Problem requirements
According to the excerpt on the poem and song below, which highway does the singer pull over onto the shoulder of?

Excerpt to read
%%

The 9 + 5 + 9 line-structure mimics a kind of overlapped sonnet. (“(manifest)” and “(past due)” from Reconstruction Site are both sonnets, in fact.) More than this ghostly resonance with literary form, however, the spatial disposition of the lines offers a visual analogue to the physiography in which the subject finds himself immersed. If you turn the page sideways, you can see the high-rise buildings of Winnipeg – or at least of “the city” – emerging in the centre of a flat prairie, the horizon created by a line of upended words. “Here,” the last word of the poem, is produced as a mimesis of distant surveillance, too far away to walk back to. The where of the poem is too far, moreover, from everywhere else; it is an elsewhere, alienated and alienating.

Notably, the song begins in performance with the looping repetition of the last segment (“Too far to walk . . .”), accompanied by a heavy, slow down-strum on the electric guitar, the repetition reinforcing the sense of resigned exhaustion, that “here” might be both everywhere and nowhere. The sounds coming over the car radio – not music but distant voices, a verbal garbage offering false promises of commercial or spiritual satisfaction – metastasizes into diseased noise, rough static. Sound technologies – both for recording and reproduction – offer another metaphorical (as opposed to metastasized) resonance to the geographical descriptors; that urban bump in the middle of the landscape mimics a graphic equalizer with the midrange sliders pushed up. The song gestures, in part, at the electronics used to produce it, and to reproduce it. But if, both visually and sonically, the lyrics and the recorded performance gesture at alienation and at loss, the text also frames and even recovers a degree of expressive potential – finds its voice – from within those horizontal margins, pulled over onto the shoulder of Highway One West, the Trans Canada. The page layout also mimics, coincidentally perhaps, a photograph of John K. Samson, used by The Globe and Mail, that looks like it was taken somewhere out on Highway One.
(I don’t know whom to credit for this photo.) The singer’s image, particularly with his back turned to the lens, echoes the middle section of the poem, while the highway and prairie skyline are picked up by the one-word horizontals. (Again, the page has to be turned sideways to see the mirroring.) What this accidental similarity suggests, for me, is a version of Ricou’s vertical man / horizontal world. The song itself has only a vestigial subjective presence: there is no “I” among the words, which are primarily objective and attenuated. But the voice, the speaking subject here, presents itself, ghosts itself into the song, as a hiatus, an opening in the mids and in the midst of this landscape.  The singer pauses on the shoulder, at the left-hand margin of the road and of the page, to look out and, especially, to listen. The song models, I want to suggest, a late or “weak” practice of attention, an opening of the self to audibility – both heard and hearing, left and leaving – that positions the subject as initiating its own recreation, cobbling itself together from interpellative fragments that he tries to hear, see and identify with as maybe, elsewise, his own.

%%

Data extract
%%

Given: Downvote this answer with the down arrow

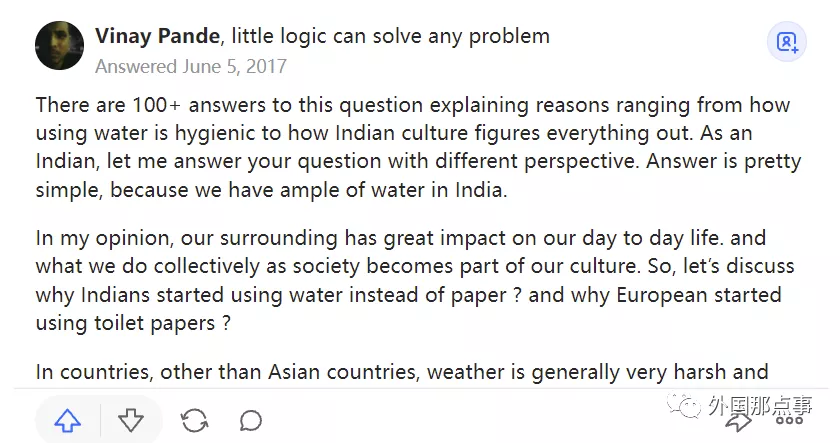Looking at the screenshot, I should [x=131, y=421].
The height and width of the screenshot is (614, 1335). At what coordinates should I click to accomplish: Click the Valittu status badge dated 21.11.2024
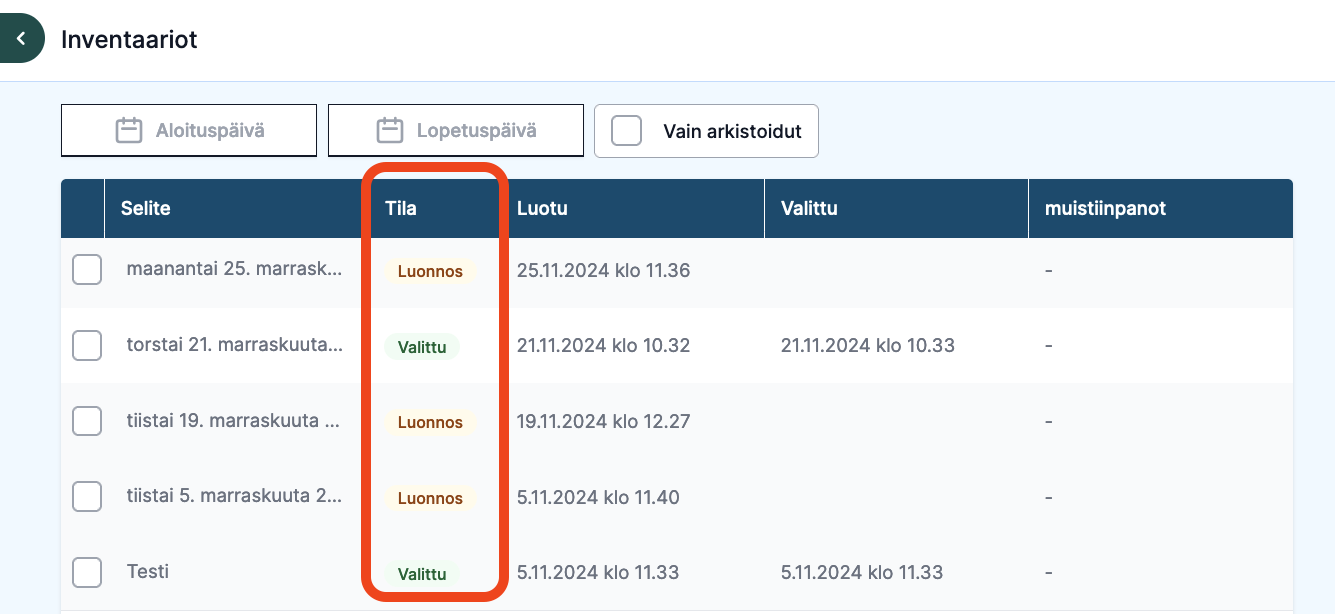[x=422, y=347]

%%

Response below
Highway One West, the Trans Canada.